The task >>
What is needed here is an exact copy of every record below.

━━━ Extracted records

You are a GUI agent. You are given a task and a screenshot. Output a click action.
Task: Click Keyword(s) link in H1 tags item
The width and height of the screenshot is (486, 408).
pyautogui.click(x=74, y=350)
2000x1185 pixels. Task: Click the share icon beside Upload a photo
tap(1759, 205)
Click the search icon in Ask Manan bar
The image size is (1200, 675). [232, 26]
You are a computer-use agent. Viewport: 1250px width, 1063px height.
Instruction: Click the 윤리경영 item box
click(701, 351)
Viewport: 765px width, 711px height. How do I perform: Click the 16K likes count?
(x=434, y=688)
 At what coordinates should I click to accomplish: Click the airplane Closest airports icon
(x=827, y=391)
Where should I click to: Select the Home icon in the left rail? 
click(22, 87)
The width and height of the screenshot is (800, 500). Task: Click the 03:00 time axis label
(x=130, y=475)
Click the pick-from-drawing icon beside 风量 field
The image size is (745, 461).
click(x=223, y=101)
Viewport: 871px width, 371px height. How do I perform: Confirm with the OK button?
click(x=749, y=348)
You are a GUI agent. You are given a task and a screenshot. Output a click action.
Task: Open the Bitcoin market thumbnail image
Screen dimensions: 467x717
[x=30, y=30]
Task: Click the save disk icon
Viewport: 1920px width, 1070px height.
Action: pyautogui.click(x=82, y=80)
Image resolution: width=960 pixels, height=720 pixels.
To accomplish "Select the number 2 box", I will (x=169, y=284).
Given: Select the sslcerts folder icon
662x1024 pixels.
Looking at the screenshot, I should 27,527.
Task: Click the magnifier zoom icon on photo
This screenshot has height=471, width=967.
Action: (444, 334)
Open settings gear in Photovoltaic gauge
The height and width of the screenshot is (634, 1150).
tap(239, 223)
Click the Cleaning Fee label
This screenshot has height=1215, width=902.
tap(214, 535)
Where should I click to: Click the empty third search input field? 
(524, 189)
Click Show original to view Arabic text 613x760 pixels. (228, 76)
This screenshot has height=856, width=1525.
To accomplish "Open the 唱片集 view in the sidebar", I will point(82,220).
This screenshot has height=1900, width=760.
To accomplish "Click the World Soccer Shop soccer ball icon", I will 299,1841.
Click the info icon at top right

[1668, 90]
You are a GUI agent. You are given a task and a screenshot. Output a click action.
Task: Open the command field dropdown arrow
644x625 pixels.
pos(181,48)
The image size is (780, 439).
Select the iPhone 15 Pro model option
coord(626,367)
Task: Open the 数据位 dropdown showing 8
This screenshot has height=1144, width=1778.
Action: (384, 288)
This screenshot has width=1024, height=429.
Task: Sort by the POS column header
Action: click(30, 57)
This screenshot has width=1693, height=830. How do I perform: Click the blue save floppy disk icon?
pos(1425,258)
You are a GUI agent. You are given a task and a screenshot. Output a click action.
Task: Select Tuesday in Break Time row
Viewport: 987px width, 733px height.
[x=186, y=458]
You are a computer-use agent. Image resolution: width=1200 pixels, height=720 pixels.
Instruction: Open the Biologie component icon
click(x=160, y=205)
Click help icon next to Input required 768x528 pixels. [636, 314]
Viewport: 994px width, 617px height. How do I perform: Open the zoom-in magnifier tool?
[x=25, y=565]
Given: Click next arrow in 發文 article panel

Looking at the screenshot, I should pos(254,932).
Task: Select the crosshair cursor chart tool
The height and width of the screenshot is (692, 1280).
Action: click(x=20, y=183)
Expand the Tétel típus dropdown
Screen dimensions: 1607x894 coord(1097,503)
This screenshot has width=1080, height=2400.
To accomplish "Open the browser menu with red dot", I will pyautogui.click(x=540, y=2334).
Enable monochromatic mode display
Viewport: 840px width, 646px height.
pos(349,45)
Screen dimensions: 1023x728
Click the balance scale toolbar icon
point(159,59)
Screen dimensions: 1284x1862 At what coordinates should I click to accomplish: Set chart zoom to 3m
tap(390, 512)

━━━━━━

Completed exercise >>
You are a GUI agent. You are given a task and a screenshot. Output a click action.
Task: Click Keyword(s) link in H1 tags item
The width and height of the screenshot is (486, 408).
pyautogui.click(x=74, y=350)
2000x1185 pixels. Task: Click the share icon beside Upload a photo
tap(1759, 205)
Click the search icon in Ask Manan bar
The image size is (1200, 675). [232, 26]
You are a computer-use agent. Viewport: 1250px width, 1063px height.
Instruction: Click the 윤리경영 item box
click(701, 351)
Viewport: 765px width, 711px height. How do I perform: Click the 16K likes count?
(x=434, y=688)
 At what coordinates should I click to accomplish: Click the airplane Closest airports icon
(x=827, y=391)
Where should I click to: Select the Home icon in the left rail? 
click(22, 87)
The width and height of the screenshot is (800, 500). Task: Click the 03:00 time axis label
(x=130, y=475)
Click the pick-from-drawing icon beside 风量 field
The image size is (745, 461).
click(x=223, y=101)
Viewport: 871px width, 371px height. How do I perform: Confirm with the OK button?
click(x=749, y=348)
You are a GUI agent. You are given a task and a screenshot. Output a click action.
Task: Open the Bitcoin market thumbnail image
Screen dimensions: 467x717
[x=30, y=30]
Task: Click the save disk icon
Viewport: 1920px width, 1070px height.
Action: pyautogui.click(x=82, y=80)
Image resolution: width=960 pixels, height=720 pixels.
To accomplish "Select the number 2 box", I will (x=169, y=284).
Given: Select the sslcerts folder icon
662x1024 pixels.
Looking at the screenshot, I should 27,527.
Task: Click the magnifier zoom icon on photo
This screenshot has height=471, width=967.
Action: (444, 334)
Open settings gear in Photovoltaic gauge
The height and width of the screenshot is (634, 1150).
tap(239, 223)
Click the Cleaning Fee label
This screenshot has height=1215, width=902.
tap(214, 535)
Where should I click to: Click the empty third search input field? 
(524, 189)
Click Show original to view Arabic text 613x760 pixels. (228, 76)
This screenshot has height=856, width=1525.
To accomplish "Open the 唱片集 view in the sidebar", I will point(82,220).
This screenshot has height=1900, width=760.
To accomplish "Click the World Soccer Shop soccer ball icon", I will 299,1841.
Click the info icon at top right

[1668, 90]
You are a GUI agent. You are given a task and a screenshot. Output a click action.
Task: Open the command field dropdown arrow
644x625 pixels.
pos(181,48)
The image size is (780, 439).
Select the iPhone 15 Pro model option
coord(626,367)
Task: Open the 数据位 dropdown showing 8
This screenshot has height=1144, width=1778.
Action: (384, 288)
This screenshot has width=1024, height=429.
Task: Sort by the POS column header
Action: click(30, 57)
This screenshot has width=1693, height=830. How do I perform: Click the blue save floppy disk icon?
pos(1425,258)
You are a GUI agent. You are given a task and a screenshot. Output a click action.
Task: Select Tuesday in Break Time row
Viewport: 987px width, 733px height.
[x=186, y=458]
You are a computer-use agent. Image resolution: width=1200 pixels, height=720 pixels.
Instruction: Open the Biologie component icon
click(x=160, y=205)
Click help icon next to Input required 768x528 pixels. [636, 314]
Viewport: 994px width, 617px height. How do I perform: Open the zoom-in magnifier tool?
[x=25, y=565]
Given: Click next arrow in 發文 article panel

Looking at the screenshot, I should pos(254,932).
Task: Select the crosshair cursor chart tool
The height and width of the screenshot is (692, 1280).
Action: click(x=20, y=183)
Expand the Tétel típus dropdown
Screen dimensions: 1607x894 coord(1097,503)
This screenshot has width=1080, height=2400.
To accomplish "Open the browser menu with red dot", I will pyautogui.click(x=540, y=2334).
Enable monochromatic mode display
Viewport: 840px width, 646px height.
pos(349,45)
Screen dimensions: 1023x728
Click the balance scale toolbar icon
point(159,59)
Screen dimensions: 1284x1862 At what coordinates should I click to accomplish: Set chart zoom to 3m
tap(390, 512)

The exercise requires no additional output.